In any other country, heads would roll and the government would resign. The president, guilty of violating the constitution thrice last year, has clearly failed at the cost of 350 or more lives, as Minister of Defence, the minister in charge of the police and the National Security Council. Yes, there is a need to reorganize the security establishment and ask the Defence Secretary to resign. Neither though, absolves the highest authority of responsibility for this atrocity. As for the Prime Minister and the Deputy Minister of Defence – what were they doing with regard to their exclusion from meetings of the National Security Council? Surely, not being invited is no defence against the effective dereliction of duty?
Given the pivotal role of accountability in a parliamentary democracy and given the strong desire to strengthen this as per the Nineteenth Amendment, parliament must step in and play a lead role in finding out who was responsible, ensure they are brought to book without fear or favour and institute whatever reforms and reorganization of the intelligence and security establishment found to be necessary. It is imperative that all political associations and the real reasons for the warnings not being sent to the President and Prime Minister are revealed. Their rivalry should not be allowed to impede national security and certainly not at the cost of hundreds of lives.
As noted, this is an election year and no doubt the arguments for a strong and decisive leader will have gained in credence. The news about the warnings and the National Security Council meetings must surely damage the prospects of the current dispensation considerably. In this regard, Sri Lanka cannot escape the global trend towards strong leadership. However, whilst authoritative leadership may be desired we must make sure that it does not lead to authoritarian leadership and a race back to the future.
Gotabaya Rajapaksa has declared his candidacy for the Presidency. Maithripala Sirisena still clings onto the possibility of his candidacy. Both have now made common ground with their ridiculous argument that the carnage was made possible by the government following the dictates of the human rights NGOs – dismantling elite intelligence units, focusing on reconciliation, individual rights and freedoms. Are we to defeat terrorism by trampling on rights and freedoms? Do we need armed forces at wartime levels to fight terrorism? Cannot they be more efficiently employed and indeed, deployed? Is fighting terrorism the opportunity cost of protecting human rights? Is not the sane and sensible policy one that combines the two?

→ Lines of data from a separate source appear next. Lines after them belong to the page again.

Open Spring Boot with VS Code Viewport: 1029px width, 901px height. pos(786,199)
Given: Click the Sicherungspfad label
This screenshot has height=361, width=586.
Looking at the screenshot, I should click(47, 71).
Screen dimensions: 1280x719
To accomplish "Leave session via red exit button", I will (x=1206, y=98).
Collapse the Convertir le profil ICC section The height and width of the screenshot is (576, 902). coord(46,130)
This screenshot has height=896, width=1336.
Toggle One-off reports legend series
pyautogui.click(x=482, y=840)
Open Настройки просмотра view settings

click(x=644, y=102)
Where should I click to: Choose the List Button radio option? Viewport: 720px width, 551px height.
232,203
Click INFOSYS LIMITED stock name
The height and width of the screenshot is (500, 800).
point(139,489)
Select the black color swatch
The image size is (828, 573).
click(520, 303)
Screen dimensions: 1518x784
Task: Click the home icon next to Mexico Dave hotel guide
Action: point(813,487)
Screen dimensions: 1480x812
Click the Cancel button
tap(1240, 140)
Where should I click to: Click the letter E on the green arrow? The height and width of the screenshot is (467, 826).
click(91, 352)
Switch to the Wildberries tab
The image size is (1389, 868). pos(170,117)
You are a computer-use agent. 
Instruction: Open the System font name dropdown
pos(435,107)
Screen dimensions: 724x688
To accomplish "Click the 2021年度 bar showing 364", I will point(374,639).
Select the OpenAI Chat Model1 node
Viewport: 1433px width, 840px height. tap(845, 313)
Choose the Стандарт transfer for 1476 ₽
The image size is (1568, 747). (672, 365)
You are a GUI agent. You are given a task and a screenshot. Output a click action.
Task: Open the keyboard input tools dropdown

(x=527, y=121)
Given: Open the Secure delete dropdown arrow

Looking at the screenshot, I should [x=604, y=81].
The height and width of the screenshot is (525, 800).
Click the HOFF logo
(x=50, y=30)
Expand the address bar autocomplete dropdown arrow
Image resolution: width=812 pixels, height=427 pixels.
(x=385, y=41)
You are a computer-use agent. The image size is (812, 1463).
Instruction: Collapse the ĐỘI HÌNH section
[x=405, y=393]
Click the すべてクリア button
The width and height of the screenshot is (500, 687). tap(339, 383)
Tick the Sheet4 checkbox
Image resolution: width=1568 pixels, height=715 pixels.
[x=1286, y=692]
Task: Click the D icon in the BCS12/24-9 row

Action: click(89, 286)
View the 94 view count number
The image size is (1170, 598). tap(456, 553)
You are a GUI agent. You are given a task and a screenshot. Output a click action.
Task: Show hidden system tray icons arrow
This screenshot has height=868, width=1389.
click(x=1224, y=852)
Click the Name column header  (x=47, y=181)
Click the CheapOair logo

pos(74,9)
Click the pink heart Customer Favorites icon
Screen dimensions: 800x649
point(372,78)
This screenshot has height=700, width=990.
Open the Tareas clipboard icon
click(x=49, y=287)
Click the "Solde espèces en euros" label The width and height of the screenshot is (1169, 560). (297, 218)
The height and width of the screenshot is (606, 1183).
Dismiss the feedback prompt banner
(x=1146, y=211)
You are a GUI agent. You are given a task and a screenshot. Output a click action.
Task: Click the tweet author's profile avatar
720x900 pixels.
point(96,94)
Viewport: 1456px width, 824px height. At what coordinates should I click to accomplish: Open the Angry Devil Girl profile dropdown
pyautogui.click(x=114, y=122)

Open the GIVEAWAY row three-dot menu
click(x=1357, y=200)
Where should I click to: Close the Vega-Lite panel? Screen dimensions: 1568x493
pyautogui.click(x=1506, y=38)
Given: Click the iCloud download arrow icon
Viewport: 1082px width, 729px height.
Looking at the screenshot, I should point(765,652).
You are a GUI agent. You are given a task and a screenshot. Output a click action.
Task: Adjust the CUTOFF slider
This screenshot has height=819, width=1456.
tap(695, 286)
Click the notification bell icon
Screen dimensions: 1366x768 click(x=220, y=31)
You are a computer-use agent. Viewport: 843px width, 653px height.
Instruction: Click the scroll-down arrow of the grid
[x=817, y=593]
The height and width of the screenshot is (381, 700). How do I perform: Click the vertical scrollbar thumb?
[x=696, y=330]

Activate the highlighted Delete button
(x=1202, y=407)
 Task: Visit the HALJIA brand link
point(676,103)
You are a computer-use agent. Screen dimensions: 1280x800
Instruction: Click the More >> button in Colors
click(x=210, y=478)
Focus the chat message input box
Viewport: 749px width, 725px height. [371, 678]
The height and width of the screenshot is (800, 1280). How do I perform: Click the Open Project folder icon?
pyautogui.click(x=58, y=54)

The political challenge is to prevent the race back to the future. Gothabaya Rajapaksa and his coterie cannot escape responsibility if it is shown that they were warned about the NTJ in 2014 and if the allegation about funding is proven to be correct. And the government needs to be proactive in countering their arguments about listening to the human rights community to the detriment of national security.
The politics of hurt and harm and hate have struck a devastating blow. Like it or not, we are all going to have to unite, work together to heal the wounds and make the country whole again. And as we do so, there are no shortcuts or sleight of hand to mask the uncomfortable or unthinkable. We have to forge ahead on the basis of the truth or else our polity will be dysfunctional and rotten to the core. That is of course if it isn’t, already.